■ **Collection entries**:
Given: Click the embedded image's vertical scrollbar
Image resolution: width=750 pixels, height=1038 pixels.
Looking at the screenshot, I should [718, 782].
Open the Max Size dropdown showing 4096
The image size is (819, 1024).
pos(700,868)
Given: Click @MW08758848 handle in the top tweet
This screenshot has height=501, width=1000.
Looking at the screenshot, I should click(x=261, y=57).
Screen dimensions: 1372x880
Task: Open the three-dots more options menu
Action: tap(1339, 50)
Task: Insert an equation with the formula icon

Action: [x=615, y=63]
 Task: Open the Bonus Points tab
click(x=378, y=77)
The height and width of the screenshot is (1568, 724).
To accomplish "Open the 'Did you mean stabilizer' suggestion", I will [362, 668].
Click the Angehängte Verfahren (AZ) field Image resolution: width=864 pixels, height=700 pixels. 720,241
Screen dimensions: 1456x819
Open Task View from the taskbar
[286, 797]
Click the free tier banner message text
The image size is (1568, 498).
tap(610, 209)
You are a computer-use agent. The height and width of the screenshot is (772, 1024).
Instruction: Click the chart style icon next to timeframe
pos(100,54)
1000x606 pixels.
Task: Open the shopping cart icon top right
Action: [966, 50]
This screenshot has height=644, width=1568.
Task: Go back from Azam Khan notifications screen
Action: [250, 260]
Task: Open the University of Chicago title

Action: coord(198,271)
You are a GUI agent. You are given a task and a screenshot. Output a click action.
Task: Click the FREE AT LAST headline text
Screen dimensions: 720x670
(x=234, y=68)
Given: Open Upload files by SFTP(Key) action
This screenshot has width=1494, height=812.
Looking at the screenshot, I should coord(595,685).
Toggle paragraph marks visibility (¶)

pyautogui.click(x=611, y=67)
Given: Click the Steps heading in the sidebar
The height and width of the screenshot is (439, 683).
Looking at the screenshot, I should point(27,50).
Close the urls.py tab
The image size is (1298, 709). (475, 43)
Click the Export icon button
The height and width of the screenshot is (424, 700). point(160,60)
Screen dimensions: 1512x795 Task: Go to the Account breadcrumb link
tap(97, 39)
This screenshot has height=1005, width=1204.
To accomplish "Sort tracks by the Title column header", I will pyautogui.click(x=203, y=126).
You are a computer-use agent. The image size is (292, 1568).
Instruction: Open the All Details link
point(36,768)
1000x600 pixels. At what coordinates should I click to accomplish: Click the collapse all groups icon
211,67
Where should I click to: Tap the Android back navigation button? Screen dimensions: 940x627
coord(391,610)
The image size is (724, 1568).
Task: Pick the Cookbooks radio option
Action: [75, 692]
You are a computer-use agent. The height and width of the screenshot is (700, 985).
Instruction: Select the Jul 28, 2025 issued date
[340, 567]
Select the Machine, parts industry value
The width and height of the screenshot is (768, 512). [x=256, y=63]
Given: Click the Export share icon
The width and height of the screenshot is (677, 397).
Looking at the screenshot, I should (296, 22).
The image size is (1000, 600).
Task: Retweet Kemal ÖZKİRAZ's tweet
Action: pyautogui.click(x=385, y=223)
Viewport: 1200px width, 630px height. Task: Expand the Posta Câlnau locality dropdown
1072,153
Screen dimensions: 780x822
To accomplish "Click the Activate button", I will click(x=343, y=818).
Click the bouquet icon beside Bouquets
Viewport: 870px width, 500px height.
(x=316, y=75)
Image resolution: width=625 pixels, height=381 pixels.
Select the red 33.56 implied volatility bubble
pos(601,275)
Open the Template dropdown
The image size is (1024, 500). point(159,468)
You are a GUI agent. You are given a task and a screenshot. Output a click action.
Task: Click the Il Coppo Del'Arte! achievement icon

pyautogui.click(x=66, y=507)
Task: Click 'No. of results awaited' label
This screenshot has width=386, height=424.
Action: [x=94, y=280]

■ **What needs to be done**:
Where a line above contains the word "computer", copy that line.

■ **Answer**:
You are a computer-use agent. The height and width of the screenshot is (772, 1024).
You are a computer-use agent. The image size is (292, 1568).
You are a computer-use agent. The height and width of the screenshot is (700, 985).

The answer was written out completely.